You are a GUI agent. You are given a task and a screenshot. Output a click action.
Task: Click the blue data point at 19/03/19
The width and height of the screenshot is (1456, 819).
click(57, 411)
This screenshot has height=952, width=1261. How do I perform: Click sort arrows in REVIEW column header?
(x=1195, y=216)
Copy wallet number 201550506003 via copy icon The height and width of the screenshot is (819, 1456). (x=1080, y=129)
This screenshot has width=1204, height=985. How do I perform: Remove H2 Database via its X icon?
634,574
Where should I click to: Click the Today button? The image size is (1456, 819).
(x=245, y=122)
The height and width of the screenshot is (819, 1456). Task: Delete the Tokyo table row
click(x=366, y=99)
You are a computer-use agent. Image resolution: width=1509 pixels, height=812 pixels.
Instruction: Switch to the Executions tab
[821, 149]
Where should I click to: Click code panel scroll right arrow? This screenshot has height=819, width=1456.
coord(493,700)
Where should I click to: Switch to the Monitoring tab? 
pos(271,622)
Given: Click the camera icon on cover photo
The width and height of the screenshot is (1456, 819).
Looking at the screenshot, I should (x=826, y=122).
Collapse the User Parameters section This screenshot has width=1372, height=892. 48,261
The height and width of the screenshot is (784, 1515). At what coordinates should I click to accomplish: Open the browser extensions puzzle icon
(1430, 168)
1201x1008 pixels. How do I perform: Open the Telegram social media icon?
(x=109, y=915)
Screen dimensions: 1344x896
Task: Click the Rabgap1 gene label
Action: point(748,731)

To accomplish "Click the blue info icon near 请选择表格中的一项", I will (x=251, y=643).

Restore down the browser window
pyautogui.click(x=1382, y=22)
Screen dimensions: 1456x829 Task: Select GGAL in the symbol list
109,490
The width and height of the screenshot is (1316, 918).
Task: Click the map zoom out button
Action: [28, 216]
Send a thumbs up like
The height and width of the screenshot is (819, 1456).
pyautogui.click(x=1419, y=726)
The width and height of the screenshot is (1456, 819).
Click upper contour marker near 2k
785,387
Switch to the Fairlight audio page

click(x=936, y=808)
+--
* [TASK OBJECTIVE]: Reproduce each line of the records in which the word "blue" appears.

* [REPLY]:
Task: Click the blue data point at 19/03/19
To accomplish "Click the blue info icon near 请选择表格中的一项", I will (x=251, y=643).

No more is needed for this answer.